Let us suppose I have an input voltage \$V=V_0 \sin(\omega t)\$ connected to a full-wave rectifier bridge which changes the voltage to \$V=V_0|\sin(\omega t)|\$. Now, if I want to work out the voltage drops, currents and the impedances in the following circuit, how do I represent the rectified waveform in terms of a superposition of elementary sinusoidal signals?
simulate this circuit – Schematic created using CircuitLab
I tried to use wolframalpha to give me a Fourier decomposition of the wave (which I don't know how to compute analytically). But now I do not know how to find the final output voltage across the load resistor.
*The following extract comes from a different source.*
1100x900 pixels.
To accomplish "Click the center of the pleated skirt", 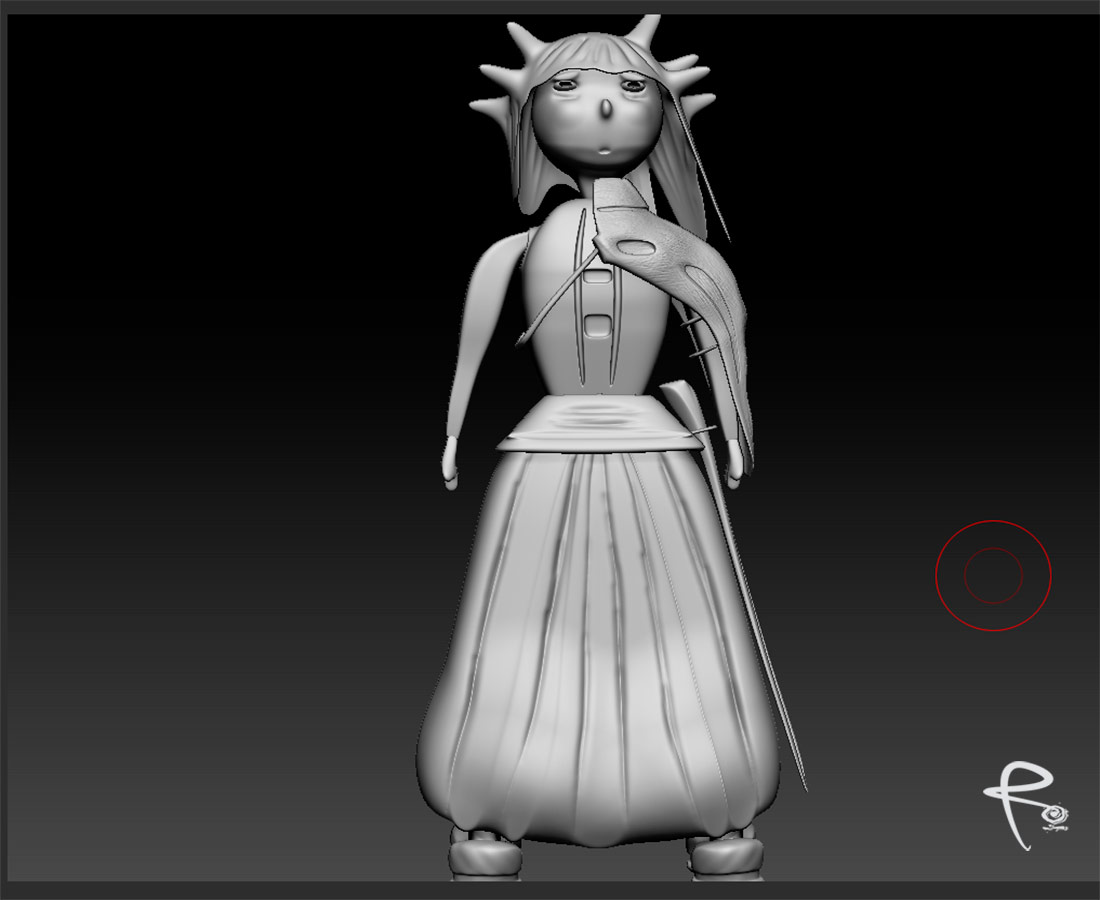I will pos(598,640).
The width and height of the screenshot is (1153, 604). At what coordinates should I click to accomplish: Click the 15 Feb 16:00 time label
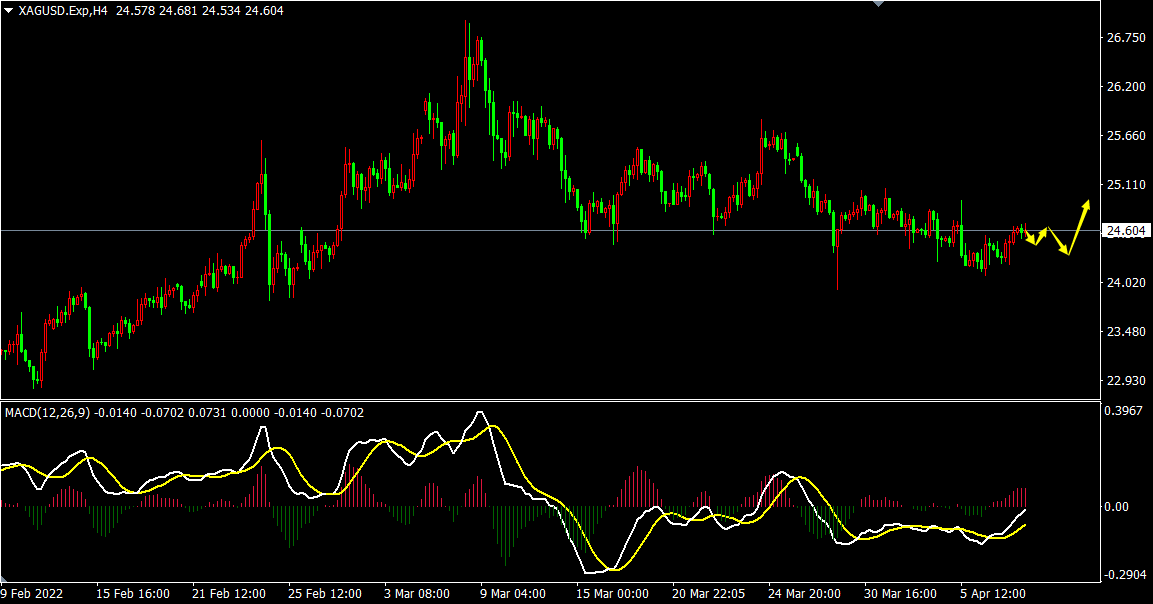pyautogui.click(x=131, y=593)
I know the basic methods of finding impedances of capacitors and resistors, but since there is a superposition of many waves here,I am unable to find the answer. The impedance of capacitor is \$\frac{1}{i\omega C}\$, I don't know the ω here.
Best Answer
The problem with analysing it formulaicly is that the diodes are very non-linear devices and this is implied in the diagram below (red curve is output): -
The blue curve shows a full-wave rectified signal with no capacitor on the output, just a load resistor. When you add a capacitor it charges very quickly due to the forward conduction of one of the diodes but as soon as it attains near-peak voltage (and the blue waveform turns back down towards zero volts), the capacitor remains charged thus reverse biasing the diode and no further diode conduction is seen until the next peak.
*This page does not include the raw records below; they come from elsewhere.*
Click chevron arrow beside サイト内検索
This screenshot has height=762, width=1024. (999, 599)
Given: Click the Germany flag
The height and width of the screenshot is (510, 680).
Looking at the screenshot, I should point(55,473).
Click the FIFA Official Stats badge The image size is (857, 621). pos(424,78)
You have to think along these lines to adequately "model" what happens. The red curve shows a discharging element between peaks and this is the effect of drawing current into the load resistor. It's a reasonable approximation to regard this as a time-linear discharge but in fact it's an exponential discharge. However, for most decently designed (and used) bridge circuits, using a linear approximation is fine and the ripple voltage formula works pretty good.